**WORK REQUIRED**
Copy exactly, and only, the lines from the line containing "1568x673 pixels." through the last line of the records below, both included.
>>>
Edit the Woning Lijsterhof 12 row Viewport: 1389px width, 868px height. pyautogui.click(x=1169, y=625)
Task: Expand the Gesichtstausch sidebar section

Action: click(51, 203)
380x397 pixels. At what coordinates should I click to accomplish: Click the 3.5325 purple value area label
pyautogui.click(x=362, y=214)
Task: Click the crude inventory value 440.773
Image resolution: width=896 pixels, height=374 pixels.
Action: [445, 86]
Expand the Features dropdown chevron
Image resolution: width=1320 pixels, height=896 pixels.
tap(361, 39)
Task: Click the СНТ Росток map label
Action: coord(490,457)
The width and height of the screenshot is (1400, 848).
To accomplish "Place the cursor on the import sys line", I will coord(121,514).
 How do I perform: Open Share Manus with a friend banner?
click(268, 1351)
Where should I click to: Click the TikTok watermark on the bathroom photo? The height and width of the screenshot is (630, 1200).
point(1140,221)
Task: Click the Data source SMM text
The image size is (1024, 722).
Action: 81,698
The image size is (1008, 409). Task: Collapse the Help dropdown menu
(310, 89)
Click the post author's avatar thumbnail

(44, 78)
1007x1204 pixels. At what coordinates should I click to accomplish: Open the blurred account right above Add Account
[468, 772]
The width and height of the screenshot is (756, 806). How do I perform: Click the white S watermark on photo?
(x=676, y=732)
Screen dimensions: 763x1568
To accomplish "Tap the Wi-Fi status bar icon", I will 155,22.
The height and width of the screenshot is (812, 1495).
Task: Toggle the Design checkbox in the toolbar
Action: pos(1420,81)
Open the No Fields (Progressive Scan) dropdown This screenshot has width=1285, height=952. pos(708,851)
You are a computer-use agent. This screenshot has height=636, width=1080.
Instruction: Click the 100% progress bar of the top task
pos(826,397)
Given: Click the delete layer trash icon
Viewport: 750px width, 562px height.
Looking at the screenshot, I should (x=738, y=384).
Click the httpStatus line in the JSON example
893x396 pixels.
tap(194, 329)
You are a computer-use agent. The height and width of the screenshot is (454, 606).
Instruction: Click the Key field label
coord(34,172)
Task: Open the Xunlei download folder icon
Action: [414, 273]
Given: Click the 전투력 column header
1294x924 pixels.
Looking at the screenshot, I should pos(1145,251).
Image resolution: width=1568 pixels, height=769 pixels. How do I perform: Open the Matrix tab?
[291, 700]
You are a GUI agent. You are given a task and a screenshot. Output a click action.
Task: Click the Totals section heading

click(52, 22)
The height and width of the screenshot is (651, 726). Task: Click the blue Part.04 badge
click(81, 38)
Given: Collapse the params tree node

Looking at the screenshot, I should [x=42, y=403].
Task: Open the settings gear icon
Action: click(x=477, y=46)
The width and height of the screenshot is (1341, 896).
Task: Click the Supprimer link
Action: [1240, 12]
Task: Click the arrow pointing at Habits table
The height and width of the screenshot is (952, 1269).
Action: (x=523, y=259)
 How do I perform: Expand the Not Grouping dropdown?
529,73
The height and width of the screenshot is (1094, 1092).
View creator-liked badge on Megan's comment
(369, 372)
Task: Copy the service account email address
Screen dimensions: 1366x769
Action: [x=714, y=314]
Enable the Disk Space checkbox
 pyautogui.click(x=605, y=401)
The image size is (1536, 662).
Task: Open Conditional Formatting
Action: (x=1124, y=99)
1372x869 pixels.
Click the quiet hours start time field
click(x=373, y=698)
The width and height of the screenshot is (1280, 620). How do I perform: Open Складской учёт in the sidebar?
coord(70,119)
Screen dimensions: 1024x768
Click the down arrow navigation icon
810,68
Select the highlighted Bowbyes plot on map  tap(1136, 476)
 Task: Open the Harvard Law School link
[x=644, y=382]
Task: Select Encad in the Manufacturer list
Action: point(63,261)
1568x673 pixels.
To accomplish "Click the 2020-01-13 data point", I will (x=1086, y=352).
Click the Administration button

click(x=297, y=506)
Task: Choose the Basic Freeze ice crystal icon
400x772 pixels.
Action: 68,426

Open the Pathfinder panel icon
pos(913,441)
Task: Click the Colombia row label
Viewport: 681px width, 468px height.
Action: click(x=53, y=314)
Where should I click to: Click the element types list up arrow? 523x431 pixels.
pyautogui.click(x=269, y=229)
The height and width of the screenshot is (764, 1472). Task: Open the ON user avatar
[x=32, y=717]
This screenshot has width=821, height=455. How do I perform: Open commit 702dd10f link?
<<<
**TASK ANSWER**
1568x673 pixels.
To accomplish "Click the 2020-01-13 data point", I will (x=1086, y=352).
Click the Administration button

click(x=297, y=506)
Task: Choose the Basic Freeze ice crystal icon
400x772 pixels.
Action: 68,426

Open the Pathfinder panel icon
pos(913,441)
Task: Click the Colombia row label
Viewport: 681px width, 468px height.
Action: click(x=53, y=314)
Where should I click to: Click the element types list up arrow? 523x431 pixels.
pyautogui.click(x=269, y=229)
The height and width of the screenshot is (764, 1472). Task: Open the ON user avatar
[x=32, y=717]
This screenshot has width=821, height=455. How do I perform: Open commit 702dd10f link?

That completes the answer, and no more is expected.